ARBEITSAUFTRAG 1:
Schreiben Sie aus der Liste die Zeilen ab, beginnend mit der Zeile, die „Given: Open the 联系人 dropdown showing 柳建全“ enthält, und endend mit der Zeile, die „Instruction: Click the“ enthält. Lassen Sie die Bilder dabei weg.

===== TEXTAUSZUG

Bild: Hängt in Berlin ab: Schriftsteller Gerhard Falkner
Der Dichter, der nicht die Redeweise des Schicklichen nachahmt, um das
Wahre und Gute darzustellen, hat im idealen Staat nichts zu suchen, glaubte
Platon. Den Dichtern dürfe nicht gestattet werden, die Reden von Männern
nachzuahmen, „die einander verleumden und verhöhnen und schmutzige Reden
führen, trunken oder auch nüchtern. Kennenlernen müssen sie zwar
Wahnsinnige und schlechte Männer und Frauen, selbst tun oder nachahmen aber
nichts von diesen.“ Dass lässt Platon seinen Sokrates erklären.

==========
===== DATENZEILEN

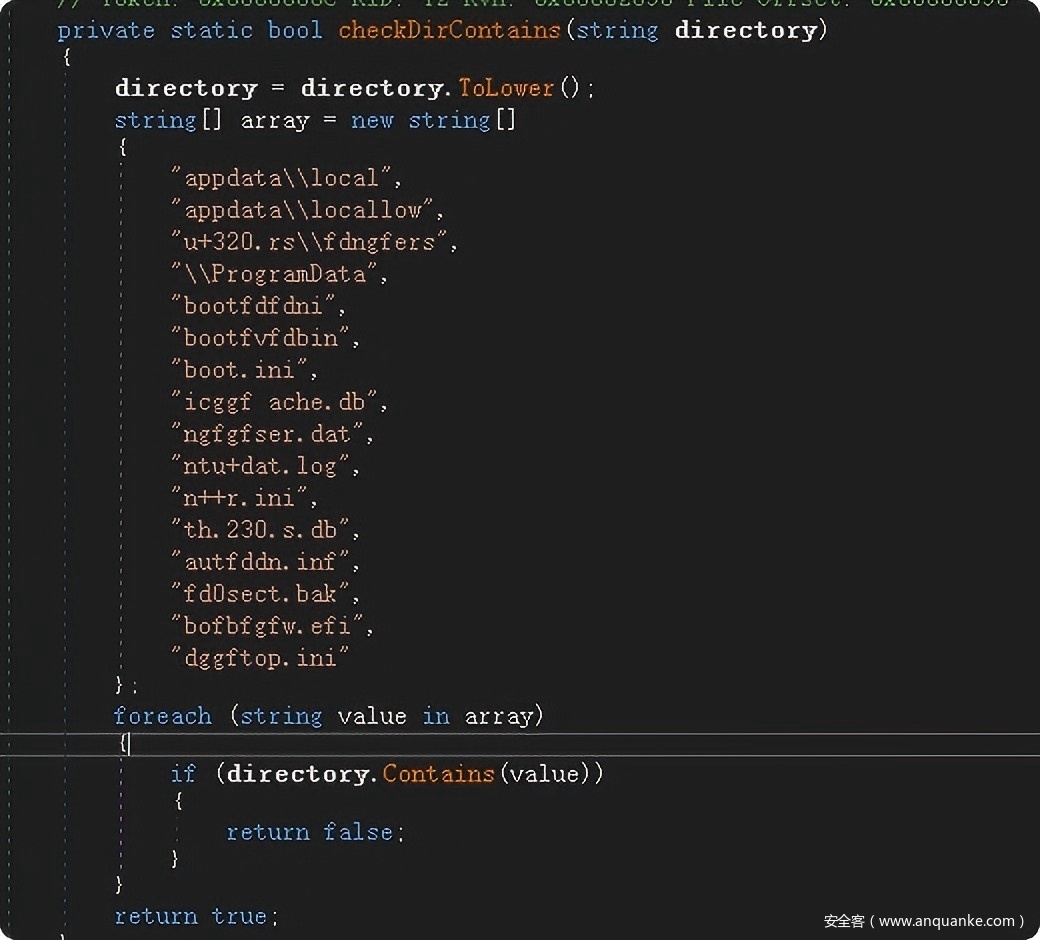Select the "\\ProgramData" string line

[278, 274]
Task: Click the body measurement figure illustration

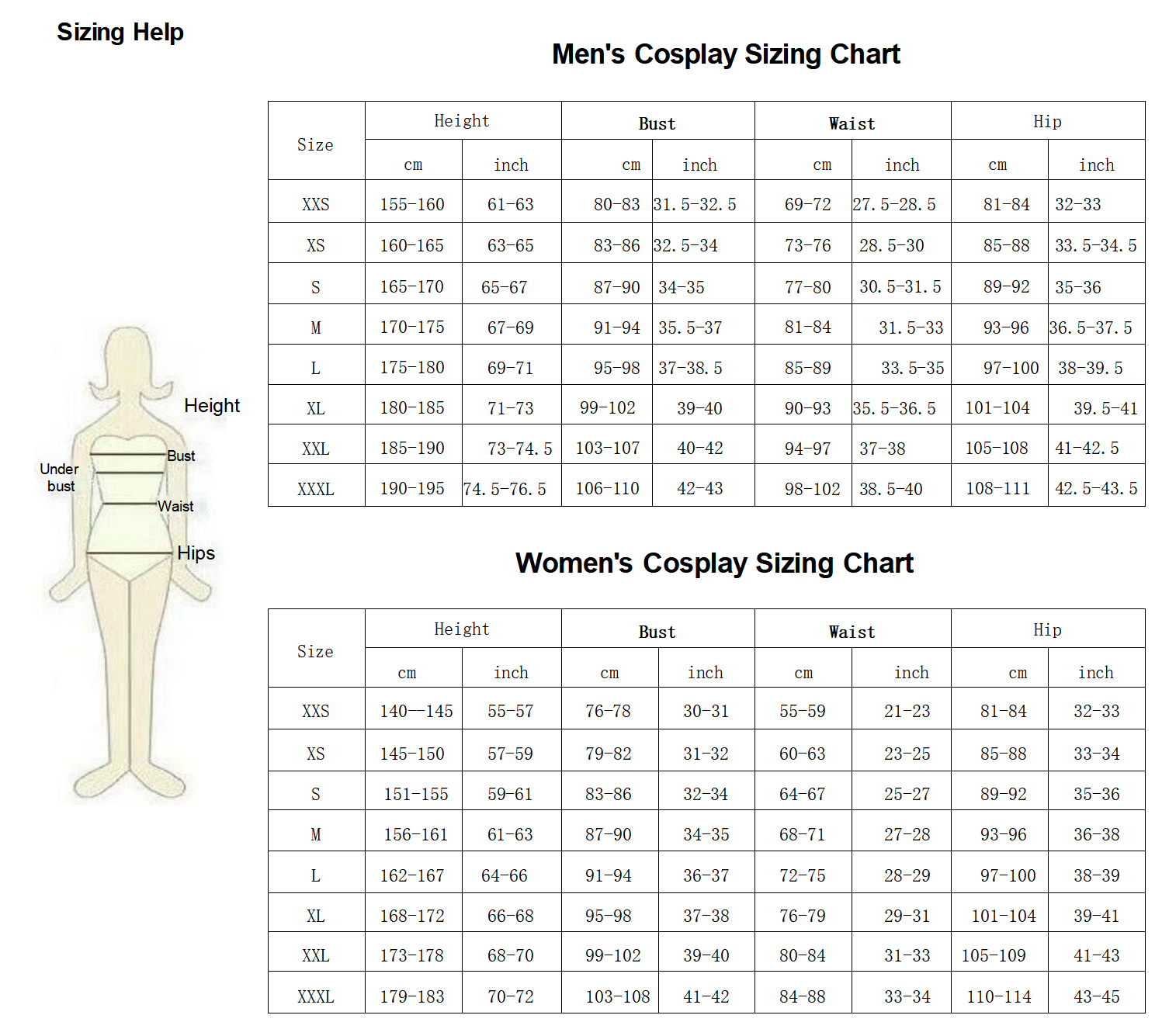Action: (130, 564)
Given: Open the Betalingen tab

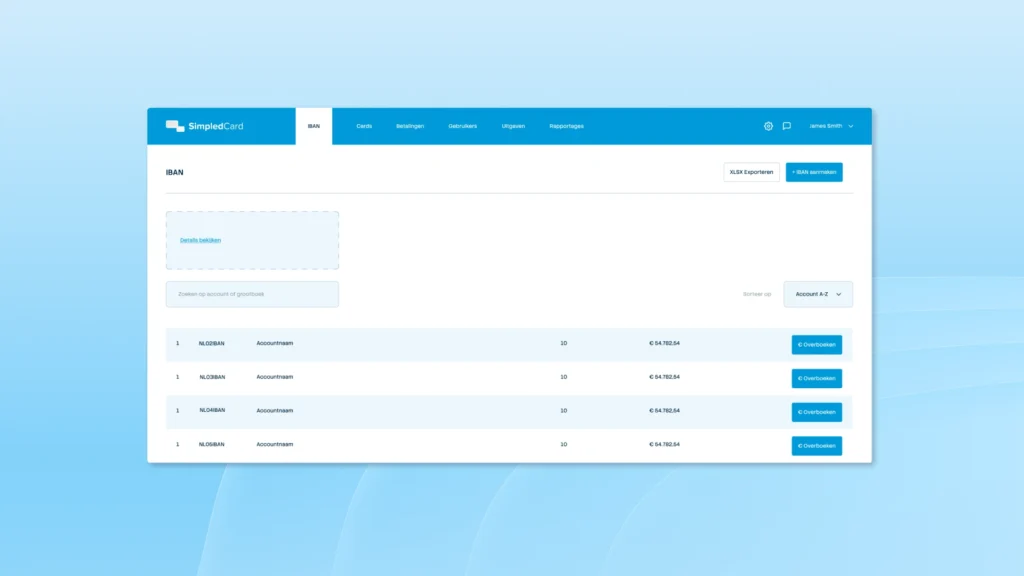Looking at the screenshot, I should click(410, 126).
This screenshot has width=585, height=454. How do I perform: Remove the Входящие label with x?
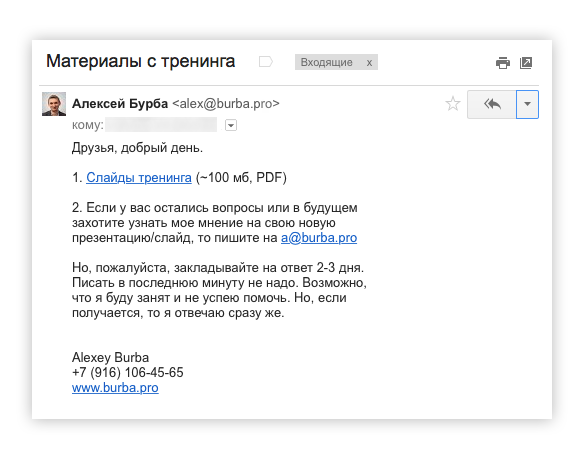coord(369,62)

==========
===== DATENZEILEN

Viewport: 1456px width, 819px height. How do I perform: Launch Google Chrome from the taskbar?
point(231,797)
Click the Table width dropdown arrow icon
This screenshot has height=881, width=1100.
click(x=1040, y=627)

==========
===== DATENZEILEN

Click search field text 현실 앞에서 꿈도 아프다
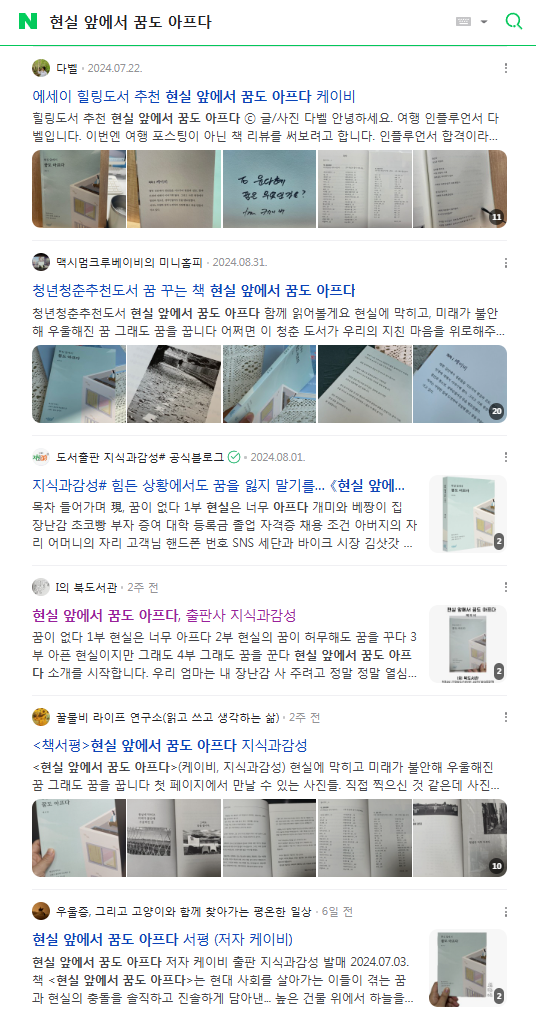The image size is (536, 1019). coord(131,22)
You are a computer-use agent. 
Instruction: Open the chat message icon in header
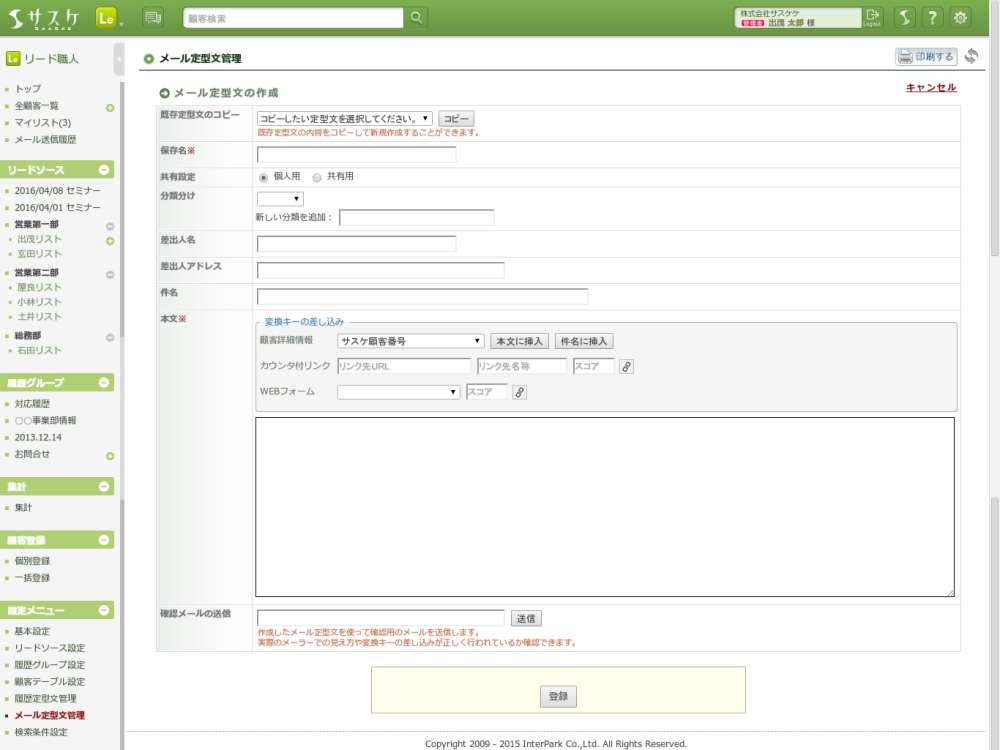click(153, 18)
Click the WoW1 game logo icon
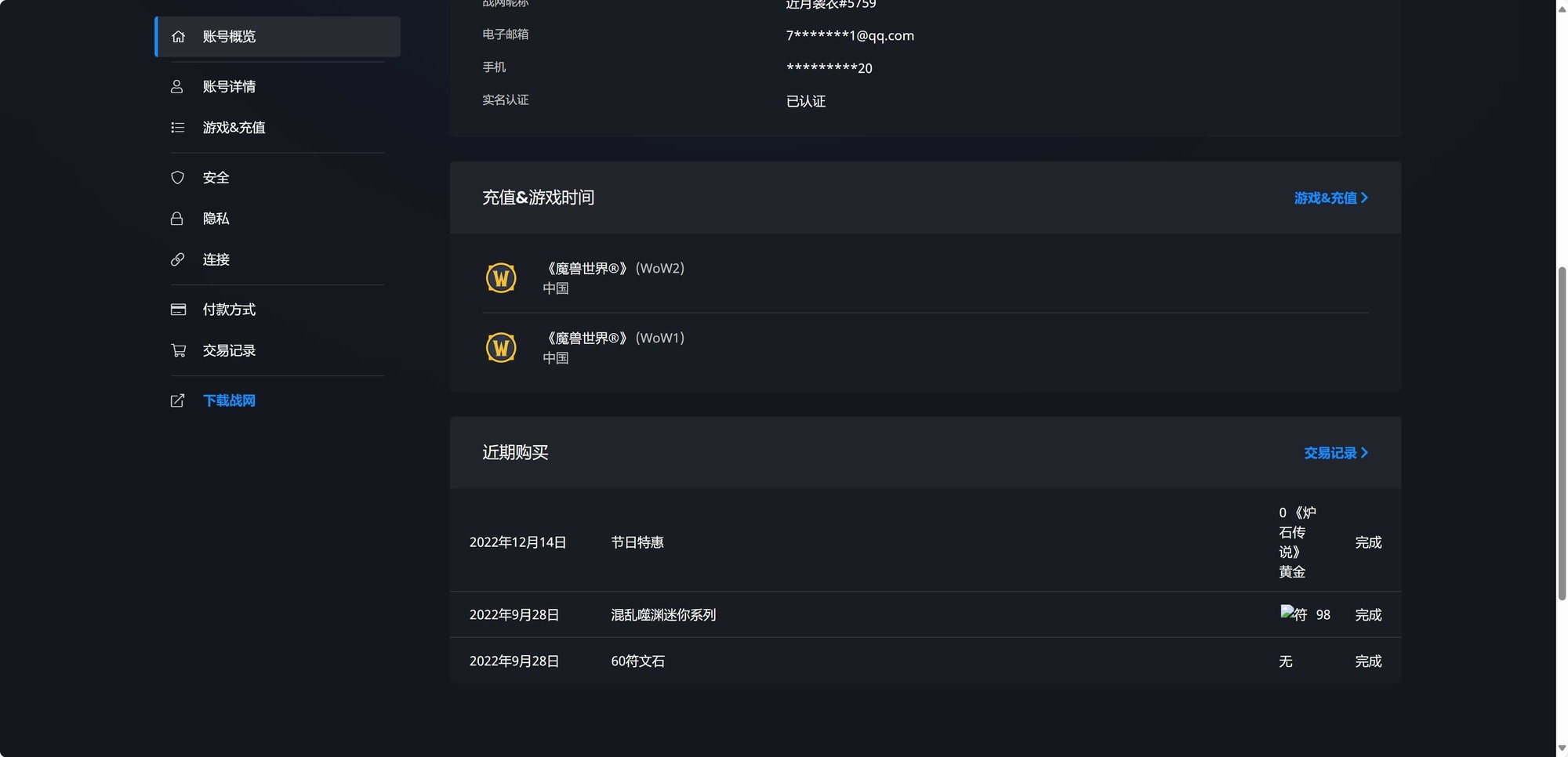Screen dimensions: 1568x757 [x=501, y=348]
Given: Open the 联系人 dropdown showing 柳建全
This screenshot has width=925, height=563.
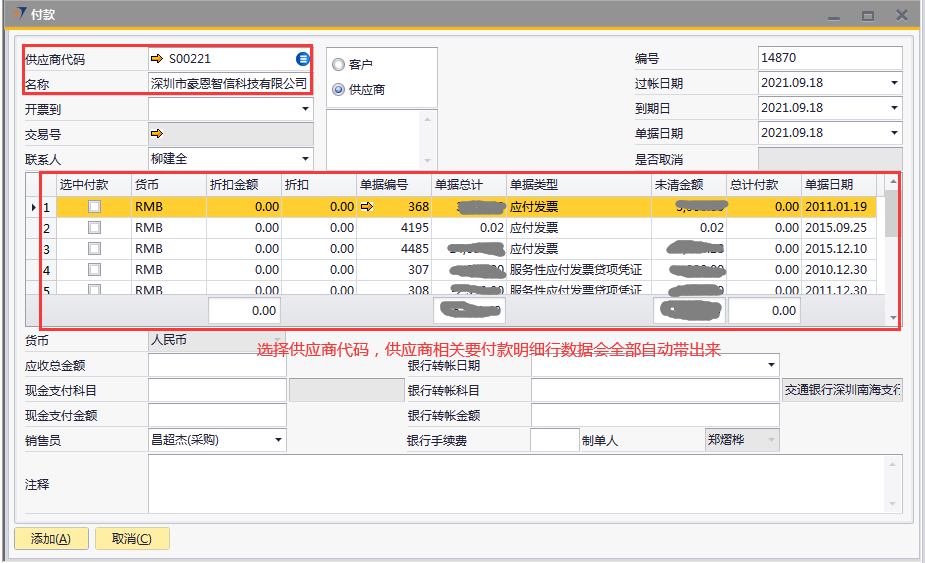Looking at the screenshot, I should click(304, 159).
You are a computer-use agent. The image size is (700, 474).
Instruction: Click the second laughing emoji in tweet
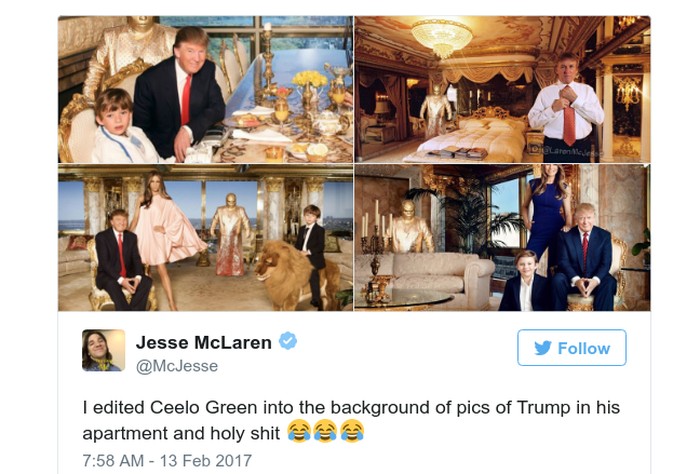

==========

ARBEITSAUFTRAG 2:
Geben Sie den Absatz des Textauszugs, der mit „Der Dichter, der nicht“ beginnt, in kürzerer Form wieder und behalten Sie seine wichtigsten Aussagen bei.

LÖSUNG 1:
Given: Open the 联系人 dropdown showing 柳建全
This screenshot has width=925, height=563.
Looking at the screenshot, I should click(304, 159).
You are a computer-use agent. The image size is (700, 474).
Instruction: Click the second laughing emoji in tweet

LÖSUNG 2:
Platon zufolge hat ein Dichter, der nicht die Redeweise des Schicklichen nachahmt, um das Wahre und Gute darzustellen, im idealen Staat keinen Platz. Dichter sollen nicht die Reden von Männern nachahmen, die einander verleumden, verhöhnen und schmutzige Reden führen. Wahnsinnige und schlechte Männer und Frauen sollen sie zwar kennenlernen, aber nichts von ihnen selbst tun oder nachahmen. Diese Ansicht legt Platon seinem Sokrates in den Mund.